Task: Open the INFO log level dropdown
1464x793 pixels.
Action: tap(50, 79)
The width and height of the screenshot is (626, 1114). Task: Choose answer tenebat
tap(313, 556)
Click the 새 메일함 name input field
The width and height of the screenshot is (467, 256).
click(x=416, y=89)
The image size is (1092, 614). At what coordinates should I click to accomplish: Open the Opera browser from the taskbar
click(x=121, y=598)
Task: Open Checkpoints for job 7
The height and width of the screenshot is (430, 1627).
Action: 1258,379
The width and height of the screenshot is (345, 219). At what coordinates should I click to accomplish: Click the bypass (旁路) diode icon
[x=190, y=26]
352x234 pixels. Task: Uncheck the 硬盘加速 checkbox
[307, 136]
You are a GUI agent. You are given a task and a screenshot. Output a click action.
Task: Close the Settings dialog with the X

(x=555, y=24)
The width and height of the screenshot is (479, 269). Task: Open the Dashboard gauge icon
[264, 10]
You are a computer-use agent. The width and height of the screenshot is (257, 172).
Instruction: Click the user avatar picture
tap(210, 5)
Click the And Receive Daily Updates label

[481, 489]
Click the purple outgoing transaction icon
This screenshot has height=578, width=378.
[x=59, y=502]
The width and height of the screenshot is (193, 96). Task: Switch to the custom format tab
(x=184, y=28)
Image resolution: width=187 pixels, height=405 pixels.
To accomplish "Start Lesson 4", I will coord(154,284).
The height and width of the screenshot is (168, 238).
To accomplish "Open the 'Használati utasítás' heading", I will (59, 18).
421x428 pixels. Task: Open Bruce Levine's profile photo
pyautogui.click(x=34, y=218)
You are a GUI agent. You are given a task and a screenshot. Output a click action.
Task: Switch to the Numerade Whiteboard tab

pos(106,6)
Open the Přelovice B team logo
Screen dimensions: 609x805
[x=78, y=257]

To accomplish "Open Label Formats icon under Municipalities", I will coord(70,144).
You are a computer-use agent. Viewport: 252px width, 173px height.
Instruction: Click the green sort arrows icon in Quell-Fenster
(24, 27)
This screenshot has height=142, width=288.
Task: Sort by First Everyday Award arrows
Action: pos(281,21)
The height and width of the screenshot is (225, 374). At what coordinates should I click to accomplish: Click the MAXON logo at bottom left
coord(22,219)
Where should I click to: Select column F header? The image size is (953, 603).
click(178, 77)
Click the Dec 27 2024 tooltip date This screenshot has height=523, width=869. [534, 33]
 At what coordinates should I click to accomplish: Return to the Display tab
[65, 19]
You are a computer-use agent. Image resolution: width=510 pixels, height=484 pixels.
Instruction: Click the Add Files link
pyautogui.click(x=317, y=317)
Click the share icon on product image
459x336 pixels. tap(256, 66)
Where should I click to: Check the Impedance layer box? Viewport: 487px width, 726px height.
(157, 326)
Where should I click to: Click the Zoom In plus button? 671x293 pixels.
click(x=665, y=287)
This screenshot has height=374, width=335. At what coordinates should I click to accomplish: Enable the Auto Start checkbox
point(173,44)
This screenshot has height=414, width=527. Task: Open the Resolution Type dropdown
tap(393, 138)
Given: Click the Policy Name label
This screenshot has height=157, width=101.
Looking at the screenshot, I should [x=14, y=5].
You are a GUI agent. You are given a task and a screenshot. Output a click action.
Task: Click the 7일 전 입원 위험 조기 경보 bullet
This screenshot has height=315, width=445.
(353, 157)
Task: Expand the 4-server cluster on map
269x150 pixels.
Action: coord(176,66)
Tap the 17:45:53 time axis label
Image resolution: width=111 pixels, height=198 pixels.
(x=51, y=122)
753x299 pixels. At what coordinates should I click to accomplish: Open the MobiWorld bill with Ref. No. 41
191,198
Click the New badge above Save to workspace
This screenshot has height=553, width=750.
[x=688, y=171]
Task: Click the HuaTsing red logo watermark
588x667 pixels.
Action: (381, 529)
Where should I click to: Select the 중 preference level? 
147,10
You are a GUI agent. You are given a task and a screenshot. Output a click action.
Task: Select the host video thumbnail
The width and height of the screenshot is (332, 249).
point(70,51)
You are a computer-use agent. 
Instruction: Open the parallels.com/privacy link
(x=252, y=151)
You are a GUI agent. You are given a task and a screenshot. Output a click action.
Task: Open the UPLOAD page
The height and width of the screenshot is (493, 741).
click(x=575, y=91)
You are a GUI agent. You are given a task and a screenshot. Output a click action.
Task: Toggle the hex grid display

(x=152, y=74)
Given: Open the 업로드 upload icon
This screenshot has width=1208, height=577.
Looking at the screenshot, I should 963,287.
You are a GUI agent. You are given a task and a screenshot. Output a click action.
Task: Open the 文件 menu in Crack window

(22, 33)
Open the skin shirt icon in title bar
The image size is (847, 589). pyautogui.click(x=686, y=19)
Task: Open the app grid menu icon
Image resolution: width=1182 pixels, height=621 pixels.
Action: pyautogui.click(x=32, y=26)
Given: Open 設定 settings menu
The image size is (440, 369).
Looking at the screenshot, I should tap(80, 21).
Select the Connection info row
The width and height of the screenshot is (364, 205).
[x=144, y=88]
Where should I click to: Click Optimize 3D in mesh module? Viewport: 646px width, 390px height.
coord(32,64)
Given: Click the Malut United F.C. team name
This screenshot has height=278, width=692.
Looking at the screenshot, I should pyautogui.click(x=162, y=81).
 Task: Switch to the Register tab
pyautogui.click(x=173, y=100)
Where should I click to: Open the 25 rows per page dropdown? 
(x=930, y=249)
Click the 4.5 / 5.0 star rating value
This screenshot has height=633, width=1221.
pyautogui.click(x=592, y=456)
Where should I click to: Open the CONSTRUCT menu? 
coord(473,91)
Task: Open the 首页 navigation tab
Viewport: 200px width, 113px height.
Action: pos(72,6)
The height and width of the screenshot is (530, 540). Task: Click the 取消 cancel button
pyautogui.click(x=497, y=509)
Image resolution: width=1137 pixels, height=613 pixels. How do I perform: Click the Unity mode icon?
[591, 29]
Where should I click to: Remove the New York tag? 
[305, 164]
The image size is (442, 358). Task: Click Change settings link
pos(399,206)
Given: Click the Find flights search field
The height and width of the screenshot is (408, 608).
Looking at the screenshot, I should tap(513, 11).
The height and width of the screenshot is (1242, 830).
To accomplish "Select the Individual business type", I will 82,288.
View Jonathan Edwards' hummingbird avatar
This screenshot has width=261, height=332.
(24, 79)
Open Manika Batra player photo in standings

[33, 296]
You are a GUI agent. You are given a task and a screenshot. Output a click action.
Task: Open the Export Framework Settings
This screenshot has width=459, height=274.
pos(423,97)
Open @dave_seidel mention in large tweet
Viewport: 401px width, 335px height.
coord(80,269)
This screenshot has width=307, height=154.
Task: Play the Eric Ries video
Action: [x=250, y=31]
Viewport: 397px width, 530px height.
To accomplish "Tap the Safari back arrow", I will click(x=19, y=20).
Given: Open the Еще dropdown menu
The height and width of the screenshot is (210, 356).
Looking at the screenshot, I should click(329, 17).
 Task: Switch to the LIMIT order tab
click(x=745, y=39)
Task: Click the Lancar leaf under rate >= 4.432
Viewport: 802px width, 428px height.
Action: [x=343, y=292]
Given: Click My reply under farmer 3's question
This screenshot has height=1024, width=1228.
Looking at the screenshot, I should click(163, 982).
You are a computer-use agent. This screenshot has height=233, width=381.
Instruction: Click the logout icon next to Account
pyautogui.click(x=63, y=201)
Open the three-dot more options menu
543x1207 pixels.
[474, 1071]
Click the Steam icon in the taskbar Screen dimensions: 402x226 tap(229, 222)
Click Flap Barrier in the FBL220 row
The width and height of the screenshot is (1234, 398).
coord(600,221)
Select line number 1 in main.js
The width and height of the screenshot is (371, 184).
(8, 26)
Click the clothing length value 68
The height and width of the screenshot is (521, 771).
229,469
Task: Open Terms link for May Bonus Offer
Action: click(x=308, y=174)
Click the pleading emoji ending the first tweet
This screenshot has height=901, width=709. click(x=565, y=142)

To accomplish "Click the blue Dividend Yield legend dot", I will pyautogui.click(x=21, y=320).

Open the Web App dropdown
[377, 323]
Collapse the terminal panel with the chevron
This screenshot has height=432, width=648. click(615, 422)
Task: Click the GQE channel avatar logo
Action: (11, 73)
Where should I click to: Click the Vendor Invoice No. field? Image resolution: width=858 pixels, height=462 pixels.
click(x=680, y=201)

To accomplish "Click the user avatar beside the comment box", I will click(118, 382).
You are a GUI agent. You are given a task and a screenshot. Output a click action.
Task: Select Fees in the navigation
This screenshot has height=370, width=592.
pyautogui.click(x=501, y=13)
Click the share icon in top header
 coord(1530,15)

———

▶ **WHAT NEEDS TO BE DONE**: In the listing above, find every line with the word "will" and copy it.

▶ **TASK ANSWER**:
To accomplish "Start Lesson 4", I will coord(154,284).
To accomplish "Open the 'Használati utasítás' heading", I will (59, 18).
To accomplish "Open Label Formats icon under Municipalities", I will coord(70,144).
To accomplish "Select the Individual business type", I will 82,288.
To accomplish "Tap the Safari back arrow", I will click(x=19, y=20).
To accomplish "Click the blue Dividend Yield legend dot", I will pyautogui.click(x=21, y=320).
To accomplish "Click the user avatar beside the comment box", I will click(118, 382).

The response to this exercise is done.